**ЗАДАНИЕ**
Передайте содержание фрагмента текста в двух предложениях.

Под влиянием иноземной моды (в Европе с 1350 года по 1880 года утвердилось царство моды, причем оно явилось весьма многоликим — бургундская, французская, итальянская, испанская, английская, турецкая и пр.)[5], новых вкусов и модного воспитания к первой половине XVIII столетия нравы высшего света получили своеобразный отпечаток. Перед нами модный свет столичных и губернских городов, в котором представители праздного сословия оттачивают знание французского языка и занимаются чтением легкого романа. И если в самом начале это чтение служило средством занять скучающую лень, то потом оно превратилось в моду, в требование светского приличия, в условие благовоспитанности, причем читали все без разбору: и историю Александра Македонского по Квинту Кур–цию, и роман «Жиль — Блаз» и пр. Писатель А. Болотов говорит, что именно с половины века, «с середины царствования Елизаветы, вместе с карточной игрой и вся нынешняя светская жизнь получила свое основание и стал входить в народ тонкий вкус во всем» (120, 185). Несколько позже французский посол Сепор, подметив под внешним лоском петербургского света некоторые остатки старинных нравов, изумляется успехам, каких достигло высшее общество в усвоении иноземной культуры: «Все, что касается до тонкости обращения и до светских приличий, усвоено петербургским обществом в совершенстве» (120, 185). Это значит, что дворянский бомонд получил светский блеск взамен старой выправки казармы (не следует забывать, что при Петре Великом ценился дворянин–артиллерист, что все общество строилось по военному образцу, что характерными были матросские пирушки), что начала развиваться эстетическая восприимчивость и чувствительность. Представители высшего света кажутся весьма слабонервными, ибо они в любом случае плачут, например, высокопоставленный граф И. Чернышев плачет радостными слезами от умиления, с которым костромские дворяне встретили императрицу; он также со слезами вспоминал Петра Великого и говорил, что это «истинный бог был на земле при наших предках».
В таких условиях в высшем свете сложилось два прелюбопытных типа, блиставших в царствование Елизаветы: «петиметр» — великосветский кавалер, воспитанный по–французски (русское для него почти не существовало, в крайнем случае оно заслуживало презрения), и «кокетка», родная сестра петиметра, нередко вступавшая с ним в любовные отношения. Не случайно, в конце 1752 — начале 1753 г. широкое хождение в столице получила сатира И. П.Елагина «На петиметра и кокетку», поразившее всех своей злободневностью:
Таким образом, главная забота в елизаветинское время состояла в том, что высшее, светское общество занималось украшением жизни, заполнением досуга изящными развлечениями и вкушением плодов иноземной культуры, и все это оставило «осадок», выражаясь словами В. Ключевского, в русских понятиях и нравах (светские приличия, доминирование эстетических развлечений и развитие сентиментальности). Согласно А. Болотову, середина столетия — это именно то время, когда «светская жизнь получила свое основание» (мы это повторяем, чтобы подчеркнуть произошедший перелом в эволюции нравов высшего света).

**ИСХОДНЫЕ ДАННЫЕ**
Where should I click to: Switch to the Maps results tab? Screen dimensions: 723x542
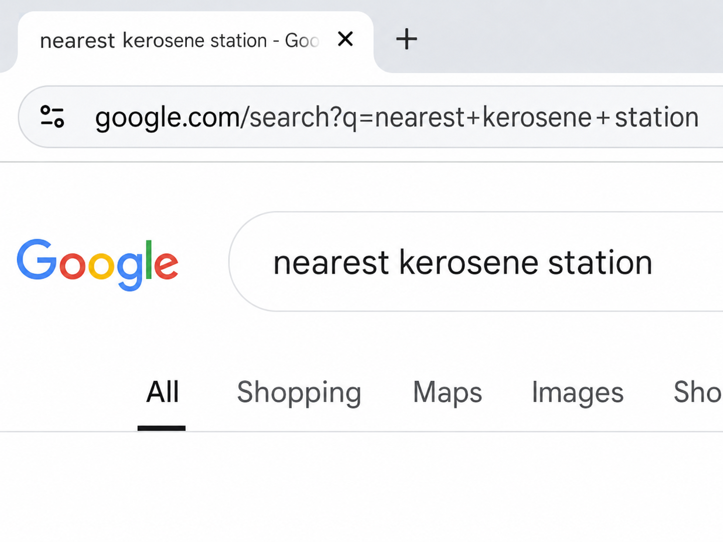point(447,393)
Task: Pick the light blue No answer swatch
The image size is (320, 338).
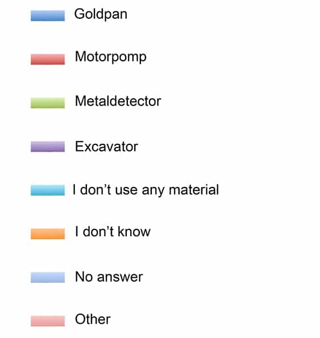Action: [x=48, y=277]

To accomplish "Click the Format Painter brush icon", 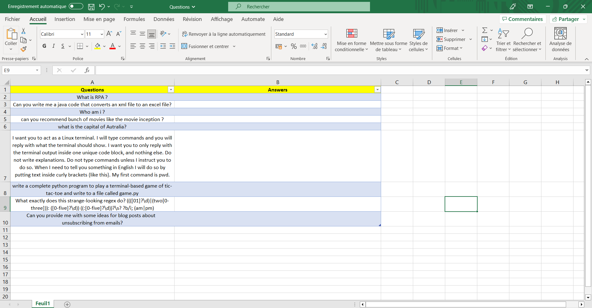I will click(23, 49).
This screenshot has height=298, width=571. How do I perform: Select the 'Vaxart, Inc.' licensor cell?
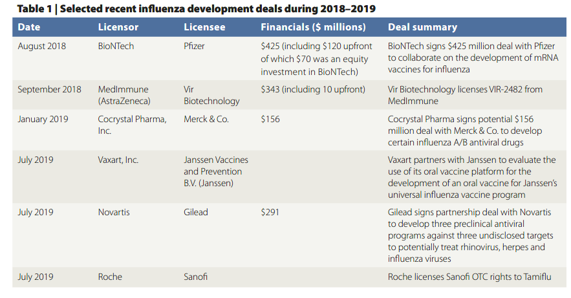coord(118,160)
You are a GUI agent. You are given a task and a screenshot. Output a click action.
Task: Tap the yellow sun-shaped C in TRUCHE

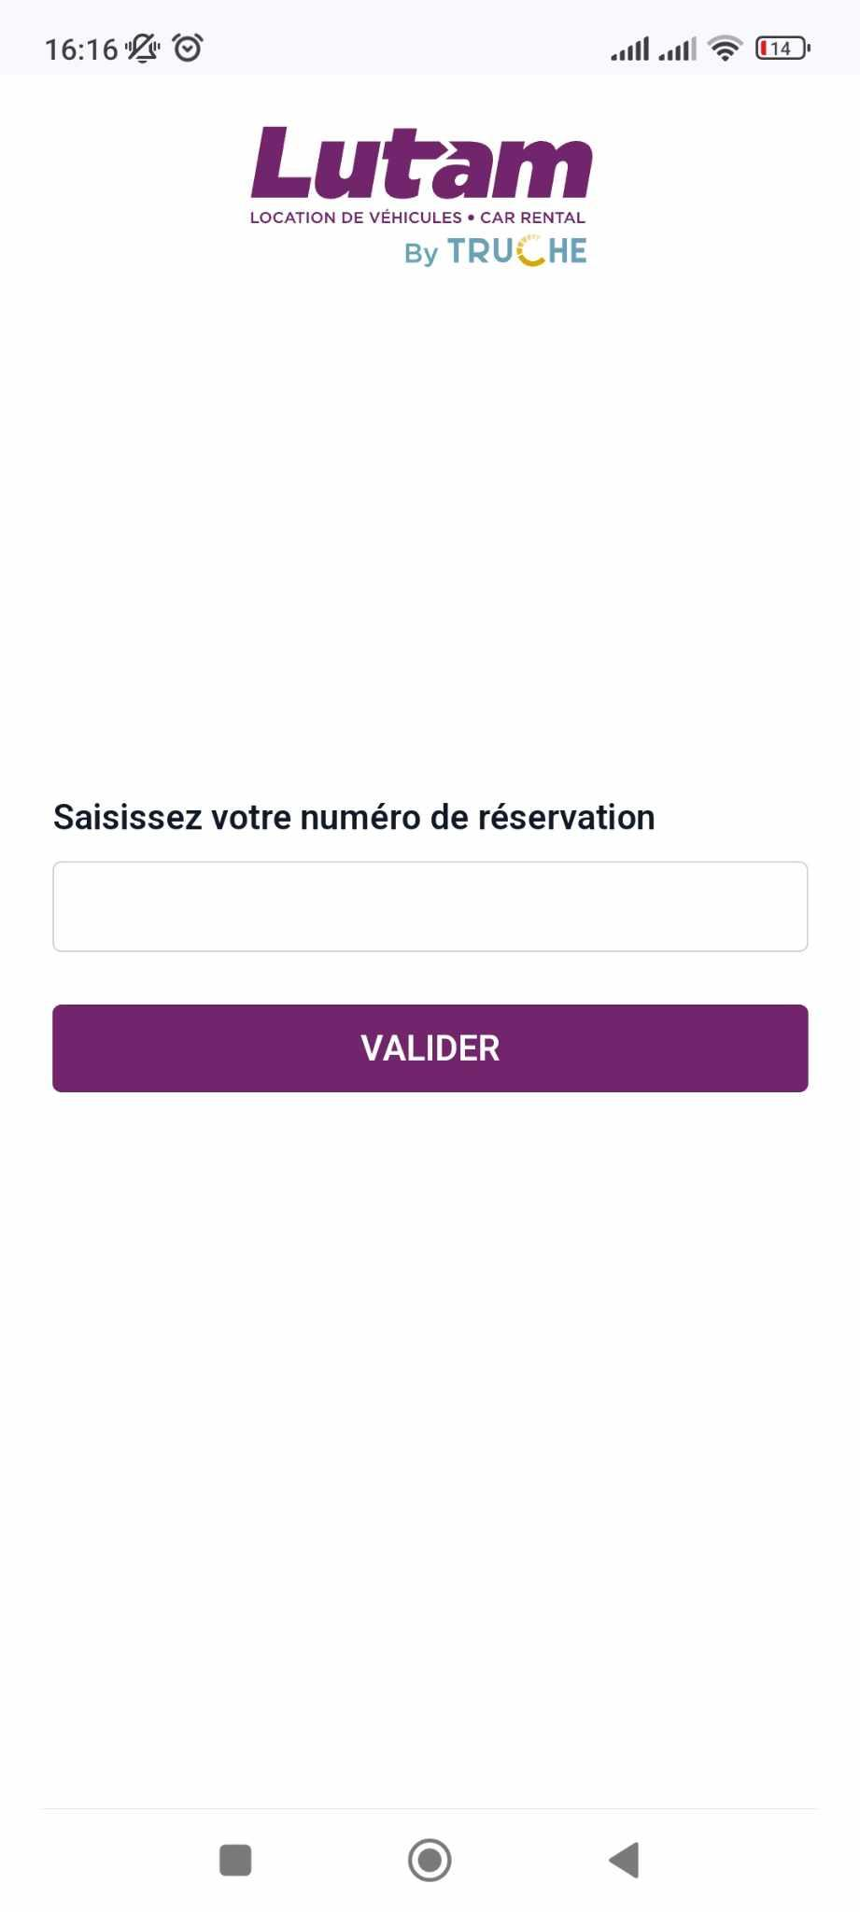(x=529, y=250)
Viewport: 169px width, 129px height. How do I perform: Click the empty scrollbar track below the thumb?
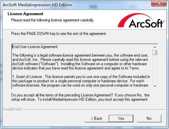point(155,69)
...
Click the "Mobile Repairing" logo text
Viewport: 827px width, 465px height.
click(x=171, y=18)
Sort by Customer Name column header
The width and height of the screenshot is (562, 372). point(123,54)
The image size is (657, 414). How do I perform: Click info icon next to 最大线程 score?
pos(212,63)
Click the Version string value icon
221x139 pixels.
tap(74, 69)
* * *
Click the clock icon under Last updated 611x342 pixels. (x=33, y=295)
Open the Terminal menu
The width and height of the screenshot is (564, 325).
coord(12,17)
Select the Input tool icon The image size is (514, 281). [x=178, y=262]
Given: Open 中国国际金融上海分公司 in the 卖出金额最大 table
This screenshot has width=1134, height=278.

**ОТВЕТ НА ЗАДАНИЕ**
Под влиянием иноземной моды к первой половине XVIII столетия нравы высшего света изменились: его представители оттачивали французский язык, а чтение романов превратилось в требование светского приличия. В царствование Елизаветы высшее общество занималось украшением жизни и изящными развлечениями, а в свете сложились два типа, «петиметр» и «кокетка»; по словам А. Болотова, в это время «светская жизнь получила свое основание».